- Aufgabe -
Ändere in allen folgenden Einträgen „Movie Player“ zu „Video Player“ und schreib die Zeilen sonst unverändert noch einmal ab.
╭─ Gegebene Angaben
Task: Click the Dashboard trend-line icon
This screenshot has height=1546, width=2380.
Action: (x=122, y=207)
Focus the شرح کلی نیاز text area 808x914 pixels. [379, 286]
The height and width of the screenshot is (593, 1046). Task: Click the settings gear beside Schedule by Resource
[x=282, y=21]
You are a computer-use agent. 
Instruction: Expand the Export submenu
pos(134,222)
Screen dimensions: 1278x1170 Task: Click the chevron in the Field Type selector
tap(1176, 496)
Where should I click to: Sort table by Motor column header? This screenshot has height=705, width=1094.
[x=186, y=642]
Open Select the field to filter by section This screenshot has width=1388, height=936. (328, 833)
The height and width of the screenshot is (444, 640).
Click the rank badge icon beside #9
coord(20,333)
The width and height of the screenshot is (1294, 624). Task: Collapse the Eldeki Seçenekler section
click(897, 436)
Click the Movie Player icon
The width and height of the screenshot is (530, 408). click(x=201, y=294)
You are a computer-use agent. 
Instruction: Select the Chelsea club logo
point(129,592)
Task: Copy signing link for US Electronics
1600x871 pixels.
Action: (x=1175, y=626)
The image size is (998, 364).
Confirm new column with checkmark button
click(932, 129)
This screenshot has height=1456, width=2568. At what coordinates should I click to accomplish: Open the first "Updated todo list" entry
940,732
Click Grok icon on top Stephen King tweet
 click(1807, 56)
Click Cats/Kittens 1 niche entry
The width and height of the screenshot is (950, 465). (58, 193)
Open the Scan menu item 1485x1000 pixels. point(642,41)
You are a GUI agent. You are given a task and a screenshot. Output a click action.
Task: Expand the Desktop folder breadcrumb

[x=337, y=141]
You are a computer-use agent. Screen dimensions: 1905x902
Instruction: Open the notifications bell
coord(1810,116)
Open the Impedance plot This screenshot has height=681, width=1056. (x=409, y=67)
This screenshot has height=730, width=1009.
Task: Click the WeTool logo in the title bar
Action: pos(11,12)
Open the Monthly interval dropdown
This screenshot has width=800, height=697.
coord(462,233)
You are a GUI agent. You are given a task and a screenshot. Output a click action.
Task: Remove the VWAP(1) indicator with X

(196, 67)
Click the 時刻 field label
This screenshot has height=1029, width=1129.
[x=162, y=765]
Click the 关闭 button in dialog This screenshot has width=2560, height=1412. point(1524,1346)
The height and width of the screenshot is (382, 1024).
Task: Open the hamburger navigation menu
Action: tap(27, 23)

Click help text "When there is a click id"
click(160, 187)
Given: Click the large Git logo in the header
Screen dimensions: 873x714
╰─
- Lösung -
Task: Click the Dashboard trend-line icon
This screenshot has height=1546, width=2380.
Action: (x=122, y=207)
Focus the شرح کلی نیاز text area 808x914 pixels. [379, 286]
The height and width of the screenshot is (593, 1046). Task: Click the settings gear beside Schedule by Resource
[x=282, y=21]
You are a computer-use agent. 
Instruction: Expand the Export submenu
pos(134,222)
Screen dimensions: 1278x1170 Task: Click the chevron in the Field Type selector
tap(1176, 496)
Where should I click to: Sort table by Motor column header? This screenshot has height=705, width=1094.
[x=186, y=642]
Open Select the field to filter by section This screenshot has width=1388, height=936. (328, 833)
The height and width of the screenshot is (444, 640).
Click the rank badge icon beside #9
coord(20,333)
The width and height of the screenshot is (1294, 624). Task: Collapse the Eldeki Seçenekler section
click(897, 436)
Click the Video Player icon
The width and height of the screenshot is (530, 408). click(x=201, y=294)
You are a computer-use agent. 
Instruction: Select the Chelsea club logo
point(129,592)
Task: Copy signing link for US Electronics
1600x871 pixels.
Action: (x=1175, y=626)
The image size is (998, 364).
Confirm new column with checkmark button
click(932, 129)
This screenshot has height=1456, width=2568. At what coordinates should I click to accomplish: Open the first "Updated todo list" entry
940,732
Click Grok icon on top Stephen King tweet
 click(1807, 56)
Click Cats/Kittens 1 niche entry
The width and height of the screenshot is (950, 465). (58, 193)
Open the Scan menu item 1485x1000 pixels. point(642,41)
You are a GUI agent. You are given a task and a screenshot. Output a click action.
Task: Expand the Desktop folder breadcrumb

[x=337, y=141]
You are a computer-use agent. Screen dimensions: 1905x902
Instruction: Open the notifications bell
coord(1810,116)
Open the Impedance plot This screenshot has height=681, width=1056. (x=409, y=67)
This screenshot has height=730, width=1009.
Task: Click the WeTool logo in the title bar
Action: pos(11,12)
Open the Monthly interval dropdown
This screenshot has width=800, height=697.
coord(462,233)
You are a GUI agent. You are given a task and a screenshot. Output a click action.
Task: Remove the VWAP(1) indicator with X

(196, 67)
Click the 時刻 field label
This screenshot has height=1029, width=1129.
[x=162, y=765]
Click the 关闭 button in dialog This screenshot has width=2560, height=1412. point(1524,1346)
The height and width of the screenshot is (382, 1024).
Task: Open the hamburger navigation menu
Action: tap(27, 23)

Click help text "When there is a click id"
click(160, 187)
Given: Click the large Git logo in the header
Screen dimensions: 873x714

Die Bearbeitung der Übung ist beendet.